▶ Task item:
Beginning at the line with "This screenshot has width=2468, height=1020." in the records below, return each line up to and including the last, exactly as it stands, but not the pictures.

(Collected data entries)
^^^^^^^^

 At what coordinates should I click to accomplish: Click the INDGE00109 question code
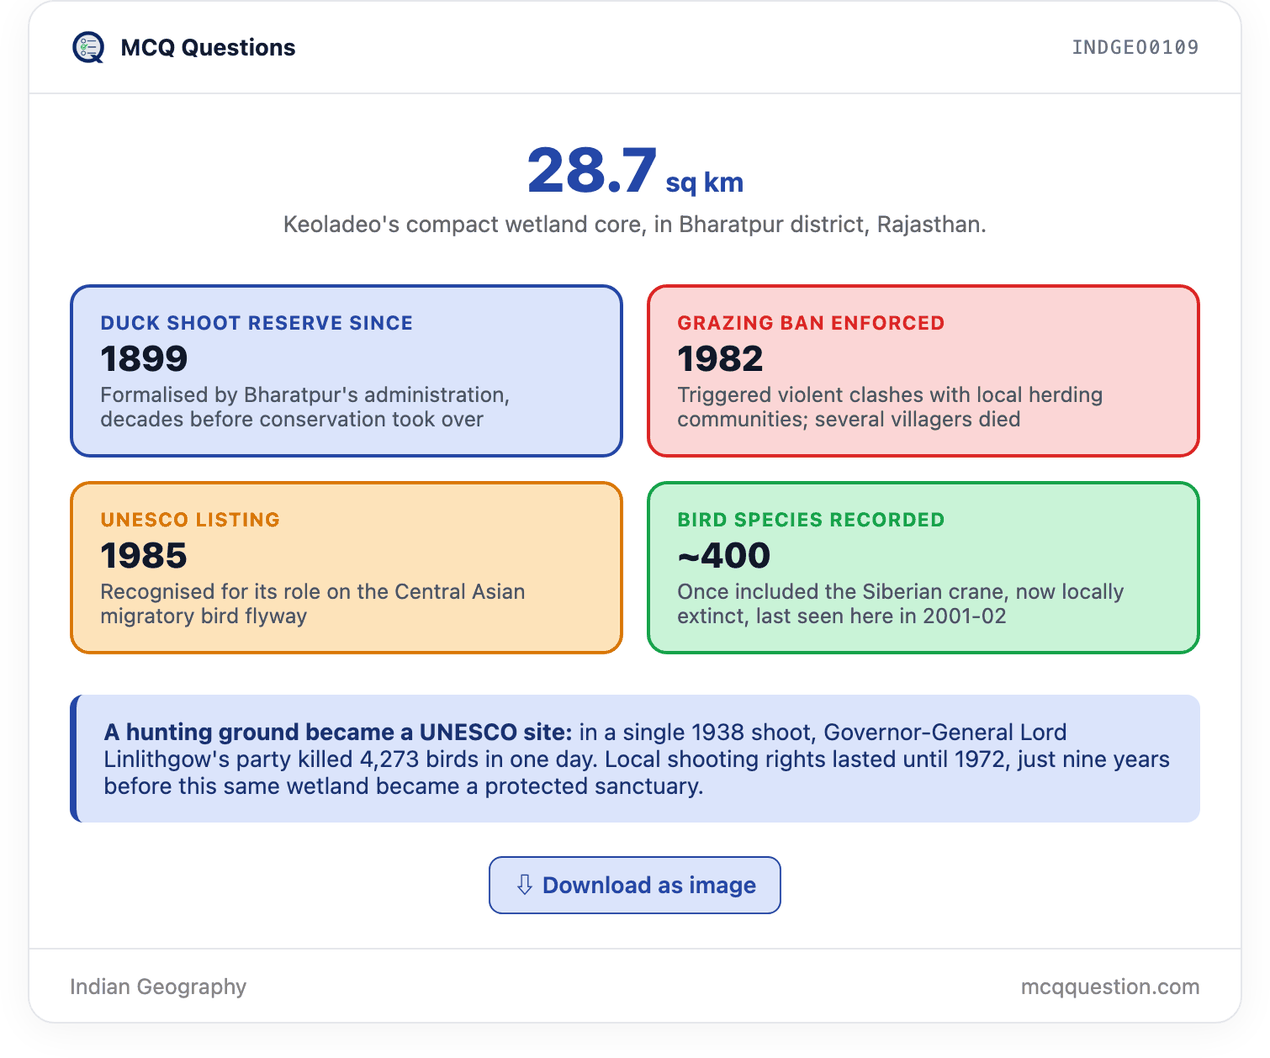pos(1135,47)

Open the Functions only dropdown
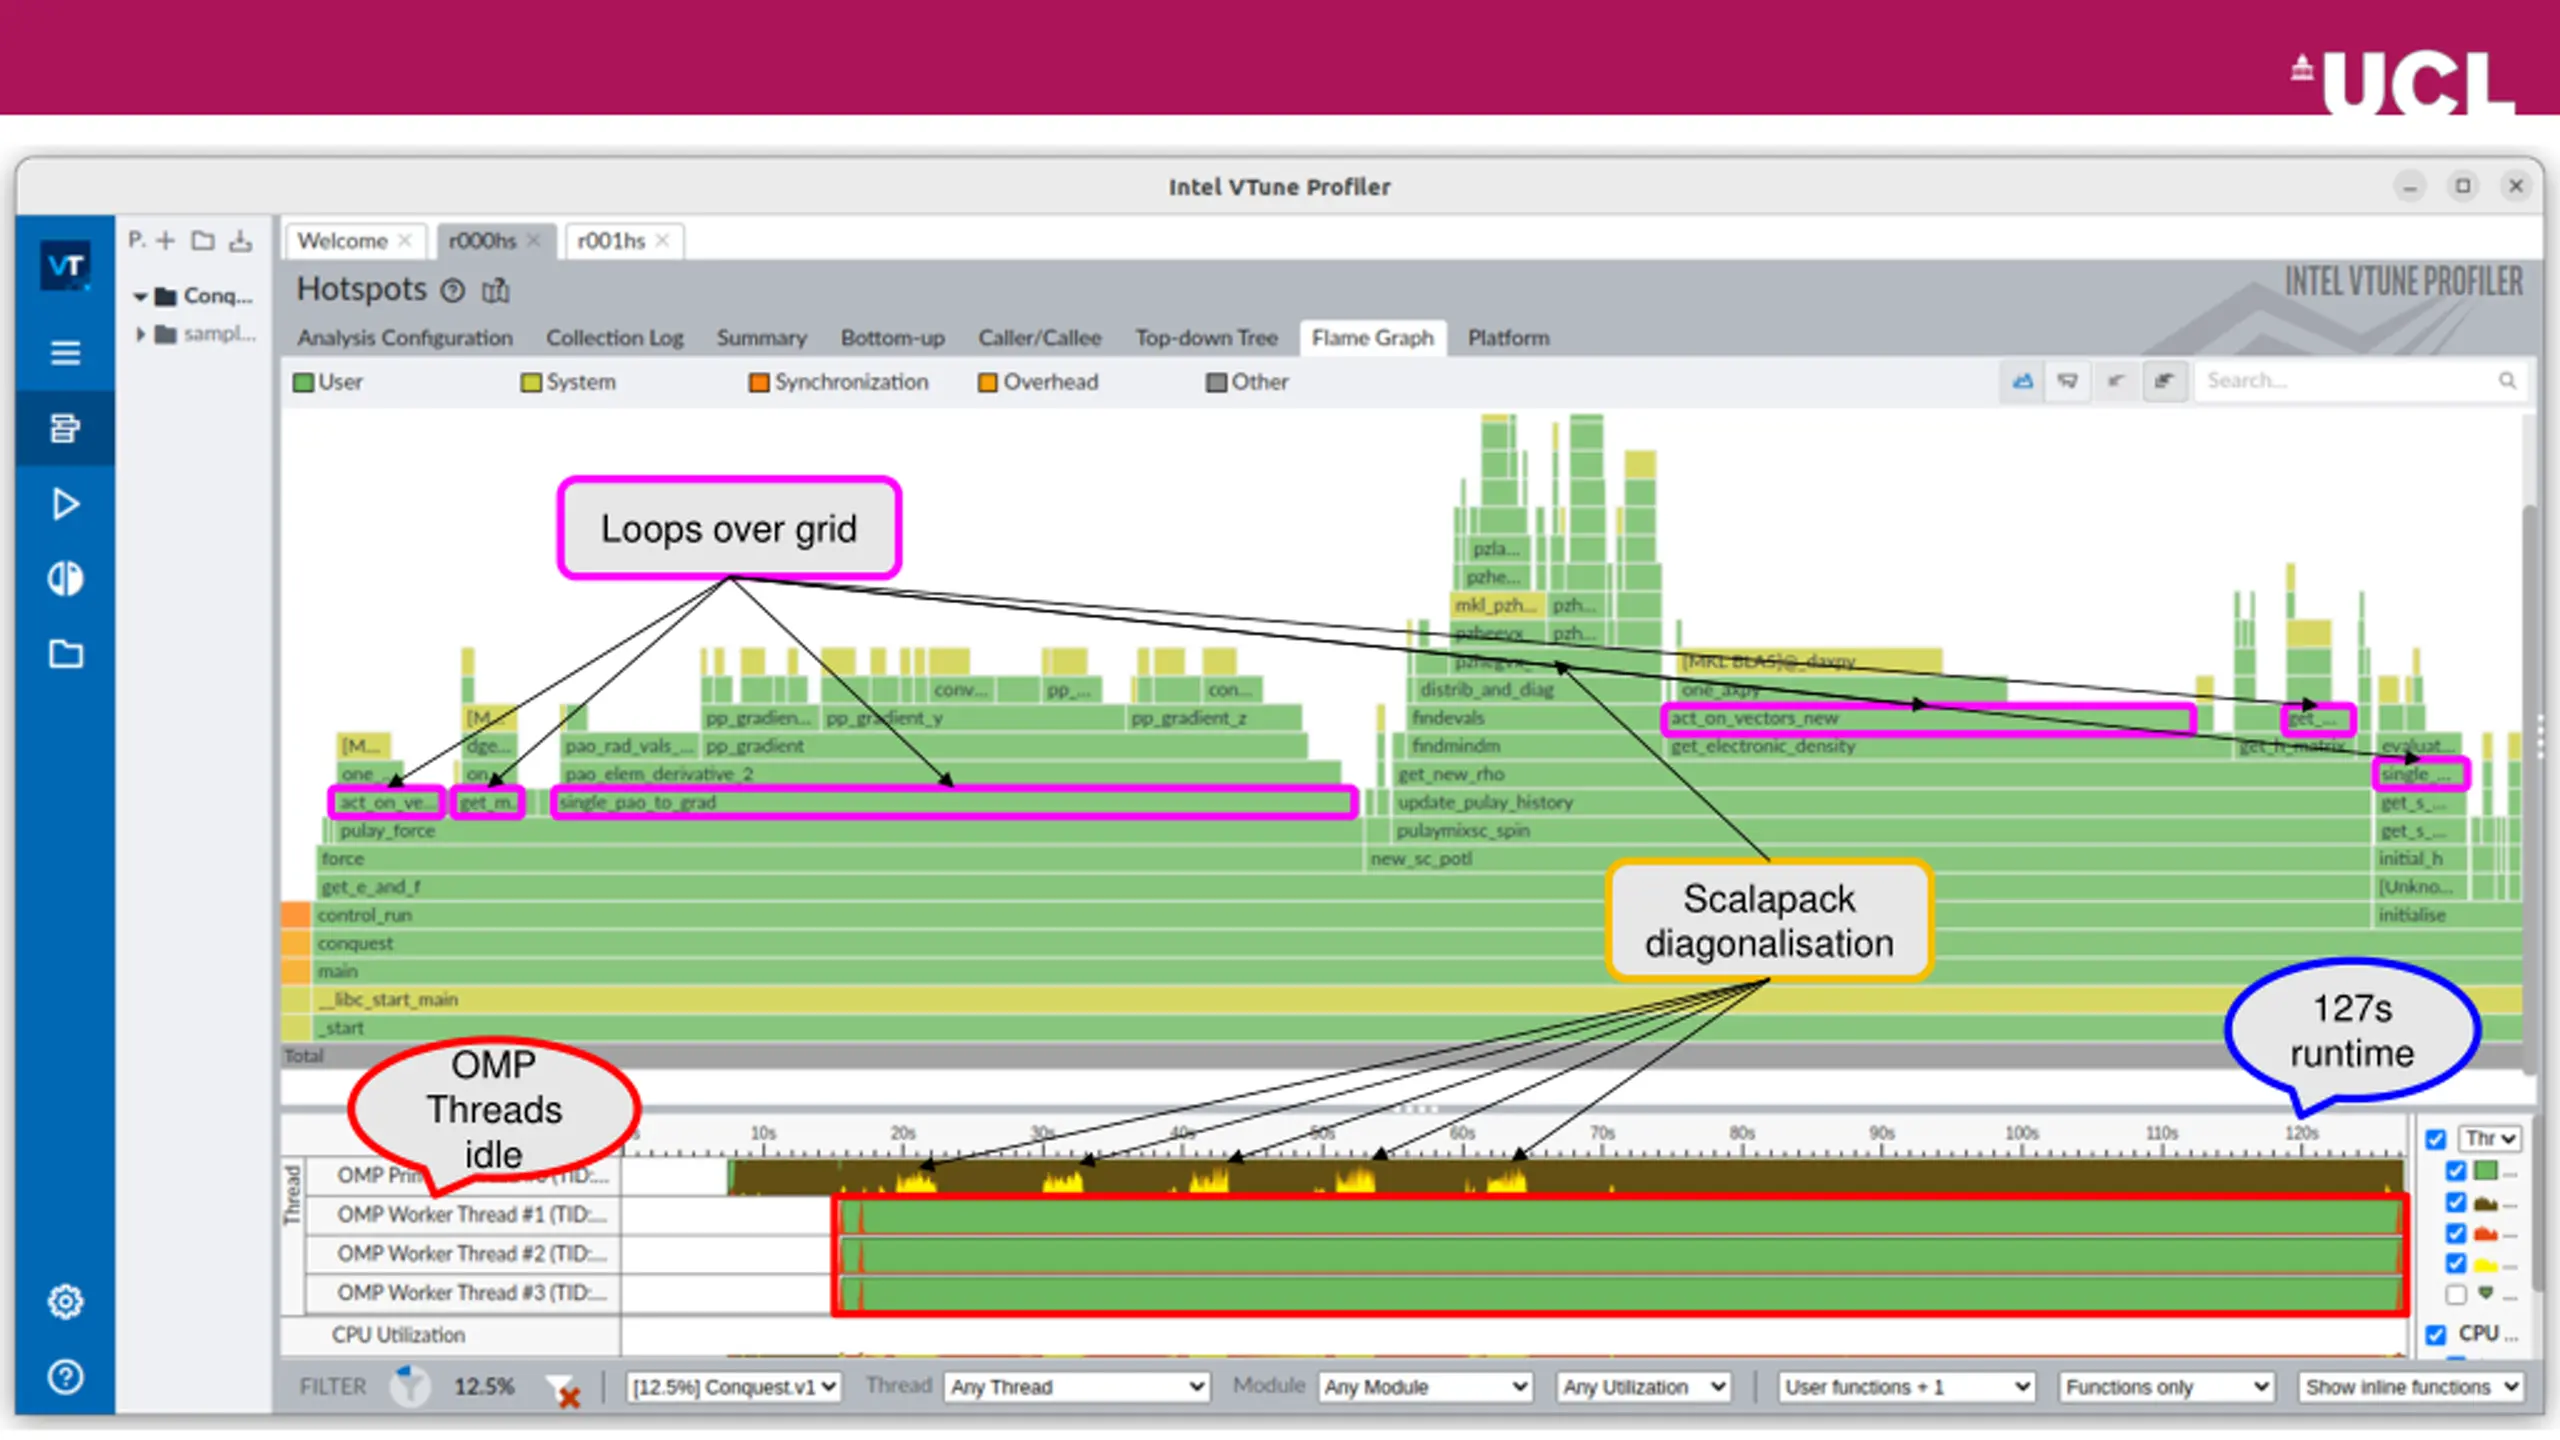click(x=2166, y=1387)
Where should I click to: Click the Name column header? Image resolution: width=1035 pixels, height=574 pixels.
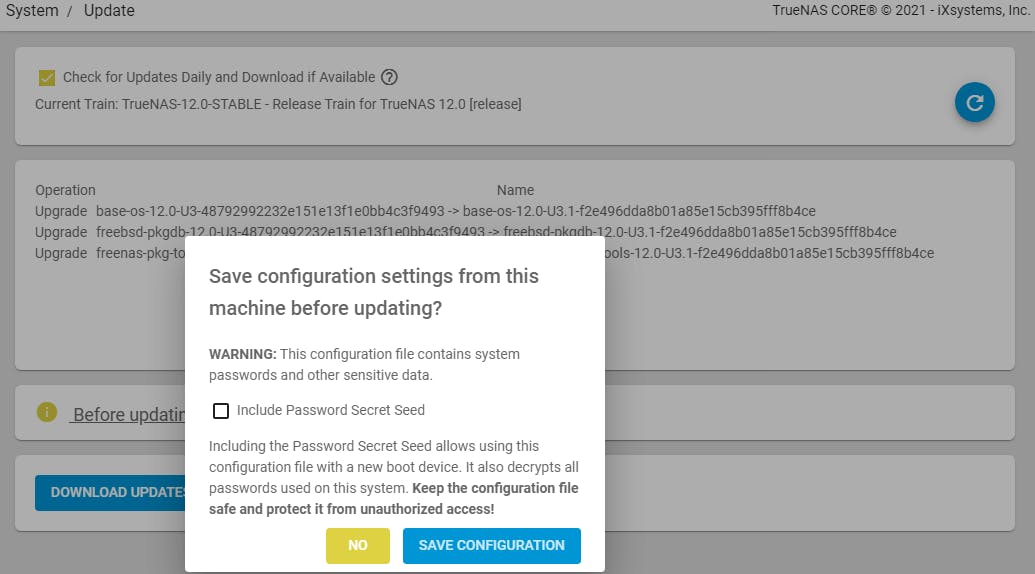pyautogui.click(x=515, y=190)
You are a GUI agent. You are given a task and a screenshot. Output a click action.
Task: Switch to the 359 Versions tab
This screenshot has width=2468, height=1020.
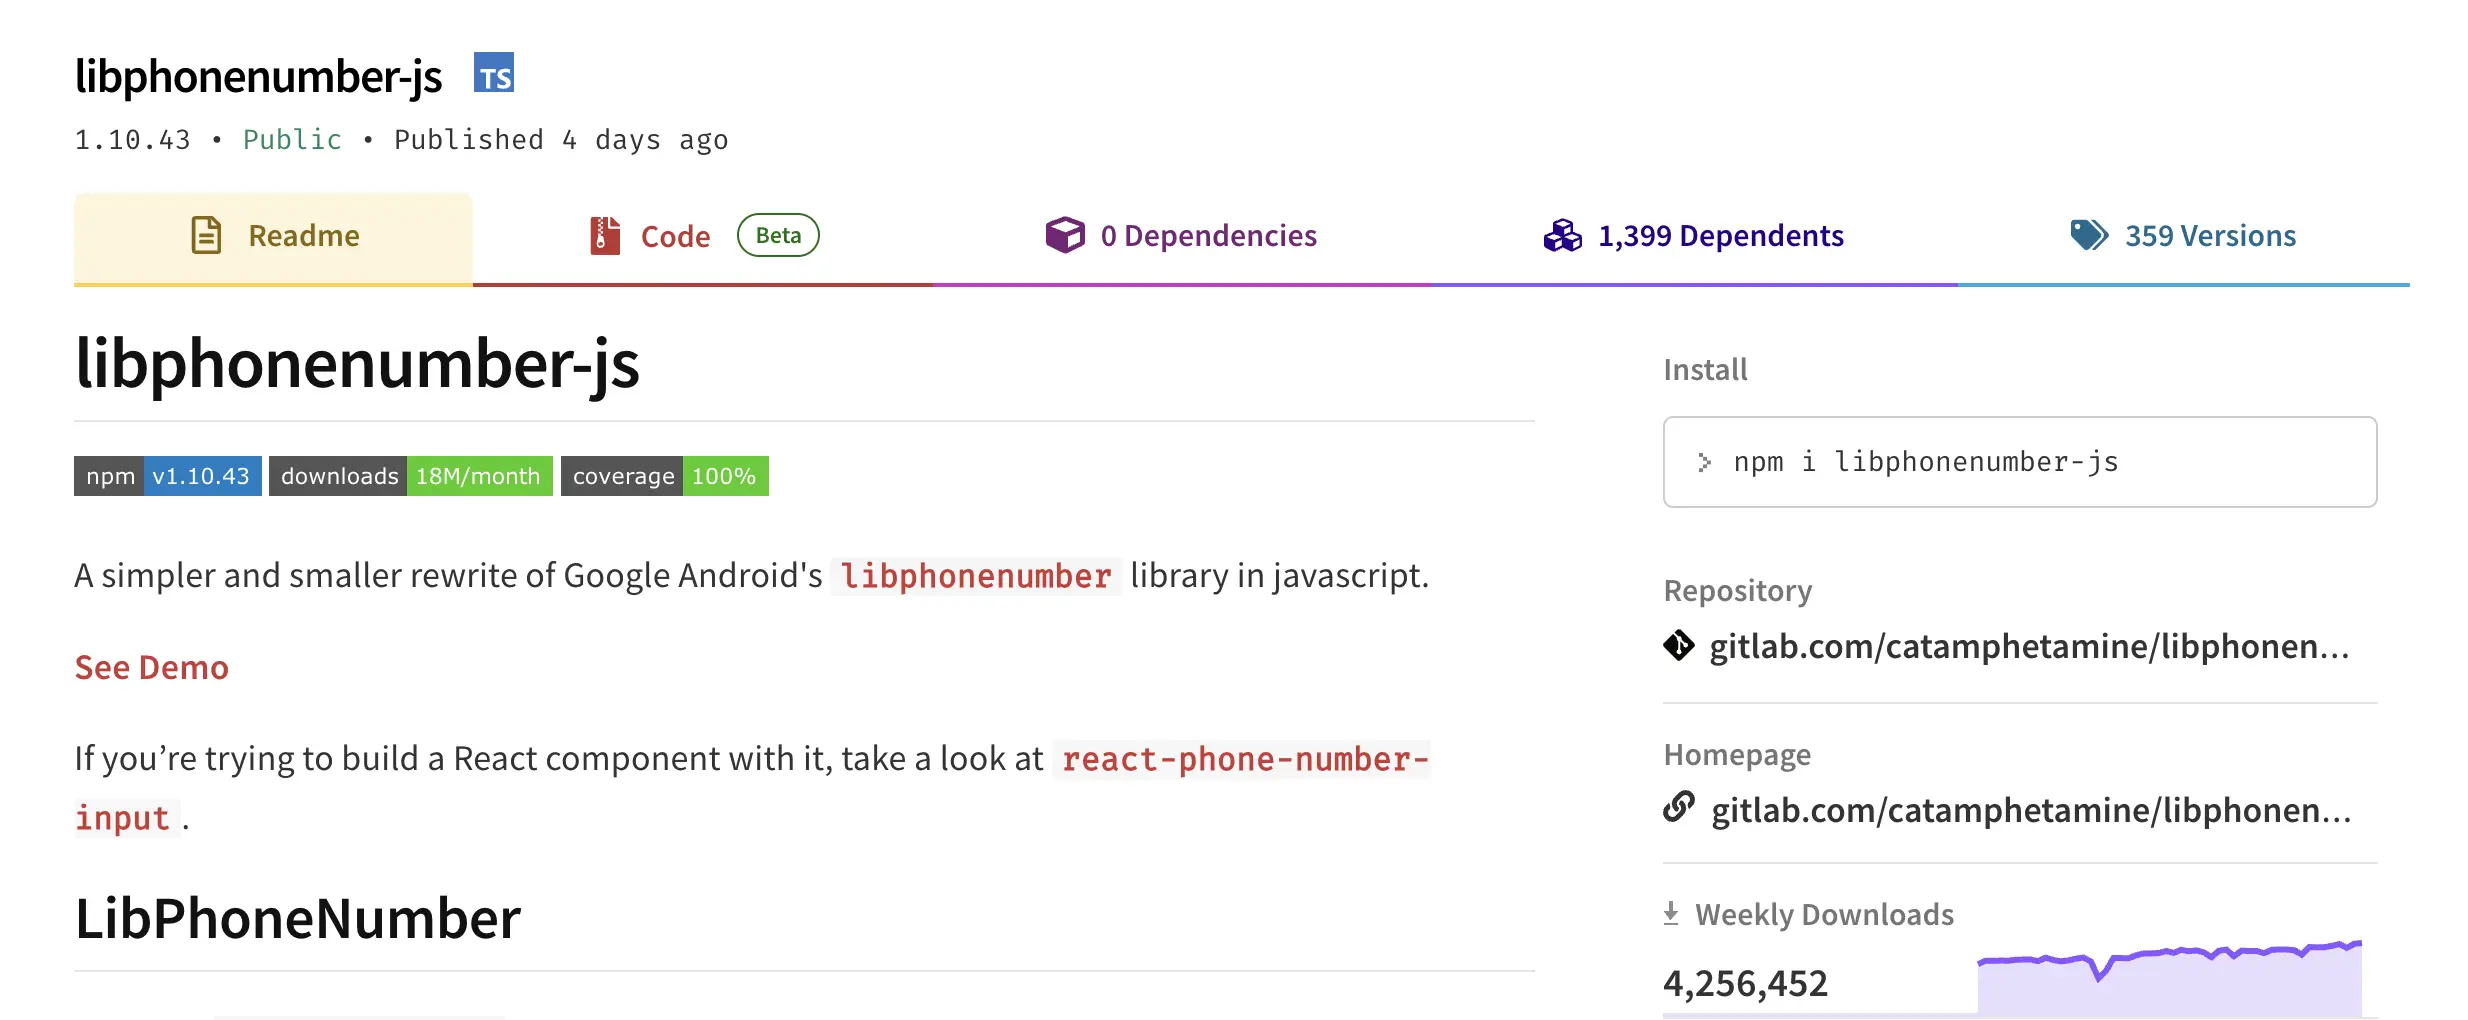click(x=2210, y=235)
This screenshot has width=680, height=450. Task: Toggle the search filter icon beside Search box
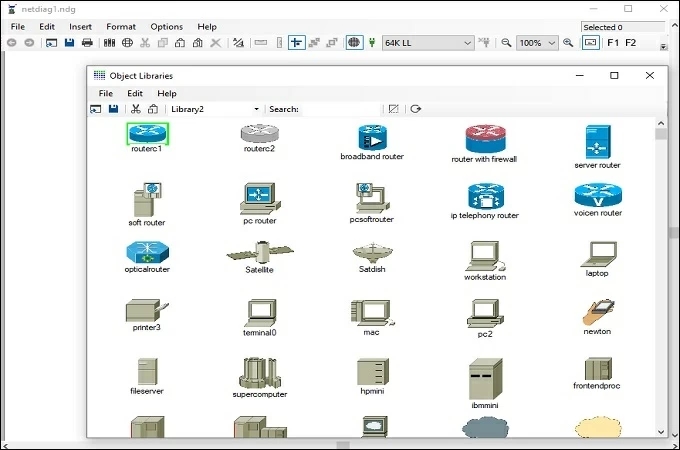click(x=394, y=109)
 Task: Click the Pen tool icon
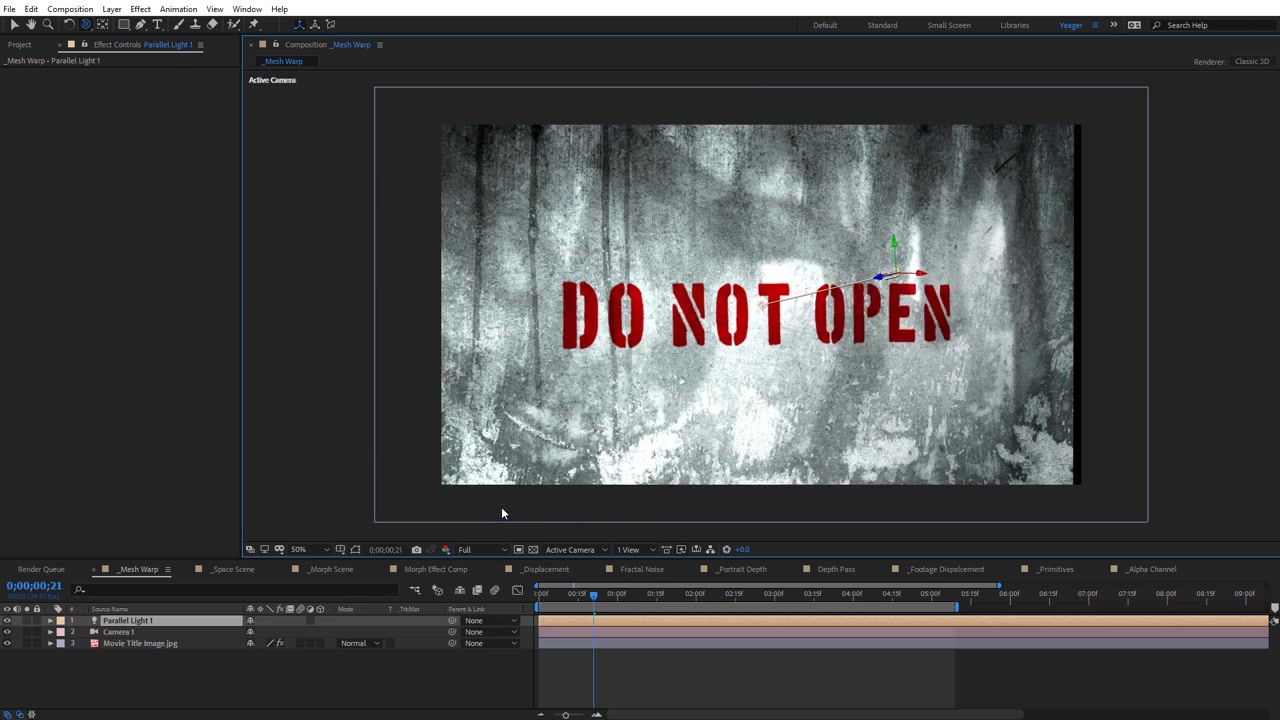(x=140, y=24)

^^^^^^^^

▶ Exercise solution:
This screenshot has width=2468, height=1020.
click(x=2210, y=235)
This screenshot has width=680, height=450. Task: Toggle the search filter icon beside Search box
click(x=394, y=109)
 Task: Click the Pen tool icon
(x=140, y=24)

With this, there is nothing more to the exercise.